• _Records for this exercise_:
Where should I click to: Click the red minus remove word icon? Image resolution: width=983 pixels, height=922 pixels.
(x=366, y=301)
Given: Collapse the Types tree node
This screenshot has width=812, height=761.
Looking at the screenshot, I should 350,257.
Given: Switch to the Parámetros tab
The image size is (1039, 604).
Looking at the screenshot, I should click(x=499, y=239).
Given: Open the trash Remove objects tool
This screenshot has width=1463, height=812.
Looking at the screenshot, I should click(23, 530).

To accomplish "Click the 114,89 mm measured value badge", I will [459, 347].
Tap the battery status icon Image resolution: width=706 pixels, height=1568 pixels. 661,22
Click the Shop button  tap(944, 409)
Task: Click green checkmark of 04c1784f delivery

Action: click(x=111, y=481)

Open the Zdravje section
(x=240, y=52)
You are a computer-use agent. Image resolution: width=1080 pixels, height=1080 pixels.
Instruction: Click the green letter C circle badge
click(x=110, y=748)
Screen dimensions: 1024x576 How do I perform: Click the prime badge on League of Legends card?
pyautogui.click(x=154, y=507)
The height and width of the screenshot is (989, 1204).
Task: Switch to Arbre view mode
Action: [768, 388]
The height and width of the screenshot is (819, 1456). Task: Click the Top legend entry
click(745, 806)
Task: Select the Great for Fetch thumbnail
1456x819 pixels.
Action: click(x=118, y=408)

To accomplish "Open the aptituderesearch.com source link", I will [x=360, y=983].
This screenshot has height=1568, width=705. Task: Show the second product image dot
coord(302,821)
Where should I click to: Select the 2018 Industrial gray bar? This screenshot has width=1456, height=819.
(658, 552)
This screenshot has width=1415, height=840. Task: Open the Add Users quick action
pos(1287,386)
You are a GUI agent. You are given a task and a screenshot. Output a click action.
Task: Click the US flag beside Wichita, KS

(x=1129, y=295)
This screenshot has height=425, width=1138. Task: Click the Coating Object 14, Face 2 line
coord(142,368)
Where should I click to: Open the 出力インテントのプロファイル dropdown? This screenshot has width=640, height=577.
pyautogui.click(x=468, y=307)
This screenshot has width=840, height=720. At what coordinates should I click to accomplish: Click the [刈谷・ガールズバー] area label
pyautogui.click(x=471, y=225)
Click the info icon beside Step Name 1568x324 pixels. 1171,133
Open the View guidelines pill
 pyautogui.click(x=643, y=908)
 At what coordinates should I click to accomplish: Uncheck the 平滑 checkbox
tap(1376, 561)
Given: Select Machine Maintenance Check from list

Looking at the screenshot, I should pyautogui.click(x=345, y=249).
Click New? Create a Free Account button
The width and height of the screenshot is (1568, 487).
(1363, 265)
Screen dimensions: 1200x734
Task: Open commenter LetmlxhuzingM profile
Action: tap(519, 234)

• _Exercise_: Please rewrite all the rows above, swapping "Where should I click to" for "Which spot should I click to" wherever it appears and leaving everything else unchanged.

• _Result of the exercise_:
Which spot should I click to: Click the red minus remove word icon? Image resolution: width=983 pixels, height=922 pixels.
(x=366, y=301)
Given: Collapse the Types tree node
This screenshot has width=812, height=761.
Looking at the screenshot, I should 350,257.
Given: Switch to the Parámetros tab
The image size is (1039, 604).
Looking at the screenshot, I should click(x=499, y=239).
Given: Open the trash Remove objects tool
This screenshot has width=1463, height=812.
Looking at the screenshot, I should click(23, 530).

To accomplish "Click the 114,89 mm measured value badge", I will [459, 347].
Tap the battery status icon Image resolution: width=706 pixels, height=1568 pixels. 661,22
Click the Shop button  tap(944, 409)
Task: Click green checkmark of 04c1784f delivery

Action: click(x=111, y=481)

Open the Zdravje section
(x=240, y=52)
You are a computer-use agent. Image resolution: width=1080 pixels, height=1080 pixels.
Instruction: Click the green letter C circle badge
click(x=110, y=748)
Screen dimensions: 1024x576 How do I perform: Click the prime badge on League of Legends card?
pyautogui.click(x=154, y=507)
The height and width of the screenshot is (989, 1204).
Task: Switch to Arbre view mode
Action: [768, 388]
The height and width of the screenshot is (819, 1456). Task: Click the Top legend entry
click(745, 806)
Task: Select the Great for Fetch thumbnail
1456x819 pixels.
Action: click(x=118, y=408)

To accomplish "Open the aptituderesearch.com source link", I will [x=360, y=983].
This screenshot has height=1568, width=705. Task: Show the second product image dot
coord(302,821)
Which spot should I click to: Select the 2018 Industrial gray bar? This screenshot has width=1456, height=819.
(658, 552)
This screenshot has width=1415, height=840. Task: Open the Add Users quick action
pos(1287,386)
You are a GUI agent. You are given a task and a screenshot. Output a click action.
Task: Click the US flag beside Wichita, KS

(x=1129, y=295)
This screenshot has height=425, width=1138. Task: Click the Coating Object 14, Face 2 line
coord(142,368)
Which spot should I click to: Open the 出力インテントのプロファイル dropdown? This screenshot has width=640, height=577.
pyautogui.click(x=468, y=307)
This screenshot has width=840, height=720. At what coordinates should I click to accomplish: Click the [刈谷・ガールズバー] area label
pyautogui.click(x=471, y=225)
Click the info icon beside Step Name 1568x324 pixels. 1171,133
Open the View guidelines pill
 pyautogui.click(x=643, y=908)
 At what coordinates should I click to accomplish: Uncheck the 平滑 checkbox
tap(1376, 561)
Given: Select Machine Maintenance Check from list

Looking at the screenshot, I should pyautogui.click(x=345, y=249).
Click New? Create a Free Account button
The width and height of the screenshot is (1568, 487).
(1363, 265)
Screen dimensions: 1200x734
Task: Open commenter LetmlxhuzingM profile
Action: tap(519, 234)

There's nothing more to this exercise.